Passage to read:
Concerning detail and accuracy, I'm quite amazed at how well the Bazooka subs keep up and blend with the SI mids. Vocals have more lifelike weight to them, cellos have more texture, piano has more scale, electric bass has more dynamics and in-your-face slap. 

As far as outright bass is concerned, these subs deliver. They ARE tight, they ARE punchy, they ARE detailed, and they DO extend fairly deep, deeper than their 39 Hz specs, thanks to proper corner loading, cabin gain, tuning and power available on tap.

Classic jazz, new jazz, smooth jazz, fusion jazz, blues, these subs reproduce the bass faithfully with plenty of power, attack and detail. I'm not into all of this new R&B, hip-hop and rap crap that's out there today, but throw on some old school Beastie Boys, Run D.M.C., Slick Rick, Doug E. Fresh, etc, etc, and these Bazooka's thump and bump all day long with the best of them. They definitely sound and perform like larger subs in traditional larger boxed enclosures. Luckily though, they don't exactly sound like traditional ported enclosures either. If anything, they could easily be mistaken as sealed subs with the way they reproduce bass.

Given material:
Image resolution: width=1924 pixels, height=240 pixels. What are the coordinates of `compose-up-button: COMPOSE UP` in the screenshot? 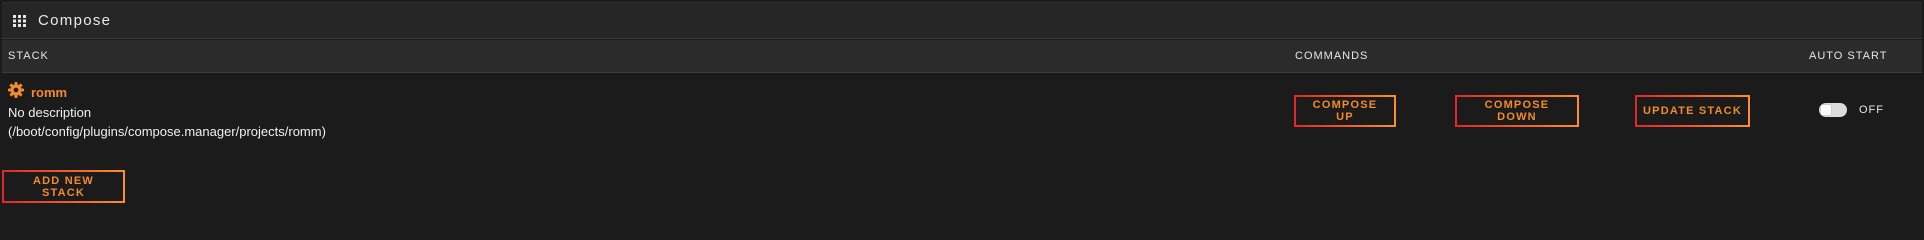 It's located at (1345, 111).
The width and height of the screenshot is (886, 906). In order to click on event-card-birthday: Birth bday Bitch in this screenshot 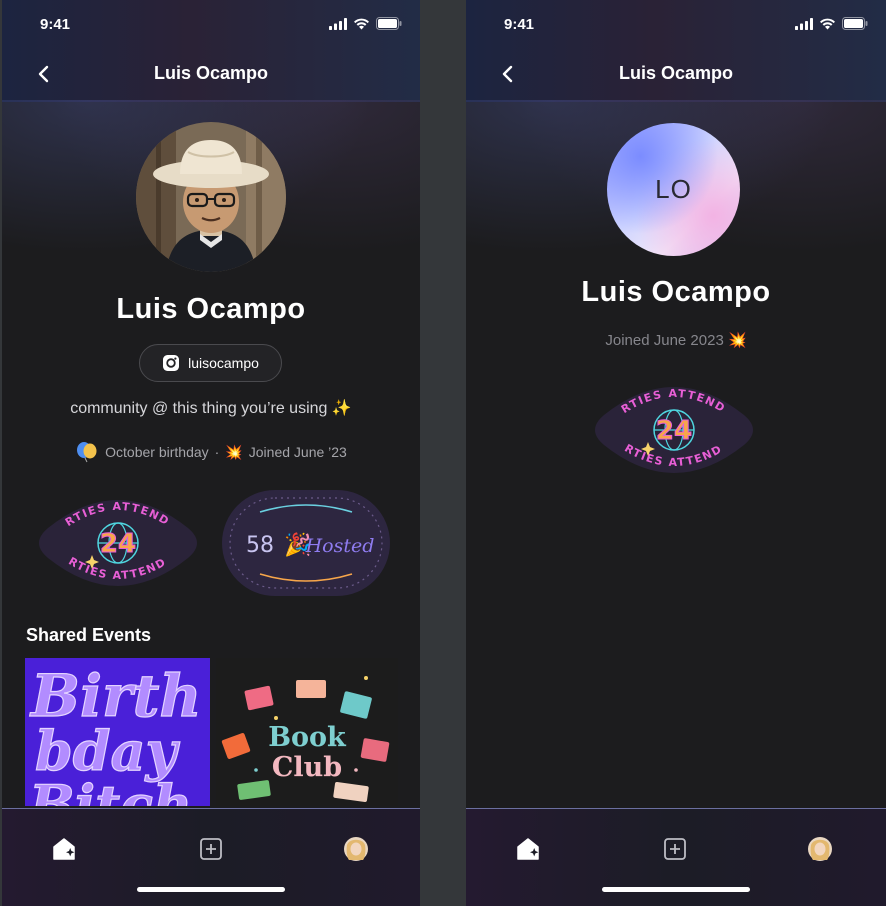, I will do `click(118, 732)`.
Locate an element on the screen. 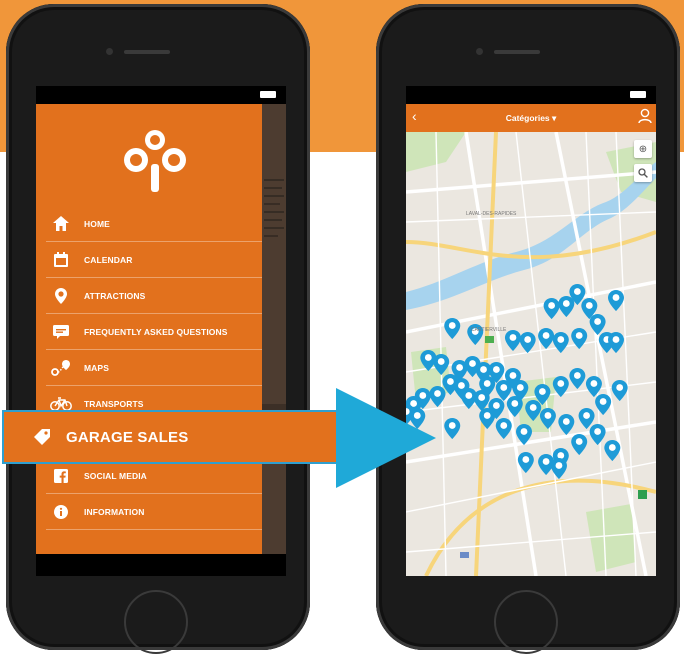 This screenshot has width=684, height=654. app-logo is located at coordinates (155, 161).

Check your understanding:
• A. Translate this sentence from the Bazooka subwoofer review into Spanish: "As far as outright bass is concerned, these subs deliver."
• B. Answer these questions from the Bazooka subwoofer review:
(i) What low-frequency figure is given as the specs of the subs?
(ii) Which instrument is said to have more texture?
(iii) What kind of subs could these be mistaken for, given the way they reproduce bass?
• C. Write a continuation of the Bazooka subwoofer review, starting after its final sentence.

Outputs in order:
• A. En lo que respecta a los graves puros, estos subwoofers cumplen.

• B.
(i) 39 Hz
(ii) Cellos
(iii) Sealed subs

• C.
Playing music that has truly deep, natural bass such as large scale orchestra/symphony music or pipe organ music, the Bazooka's do quite well, but you can definitely tell where they start rolling off, which if I had to guess is somewhere around 30 Hz, not 40 Hz (39 Hz in specs). They dig down pretty deep without effort or strain until the bass just rapidly fades out. 

Things like the canons in the Telarc Tchaikovsky's 1812 Overture, the Bazooka's recreate the canons' blasts with loads of impact, power and slam, though the rumble that comes shortly afterwords is a little on the lean side. Likewise with pipe organ pedal notes that extend down as low as 16 Hz or lower (depending on the organ). There's plenty of body and weight, and thanks to pipe organs having 2nd and 3rd harmonics to play off of, it still sounds great. It's just the very low frequencies from 30 Hz on down just are not present. What is there, it's there with plenty of oomph and naturalness.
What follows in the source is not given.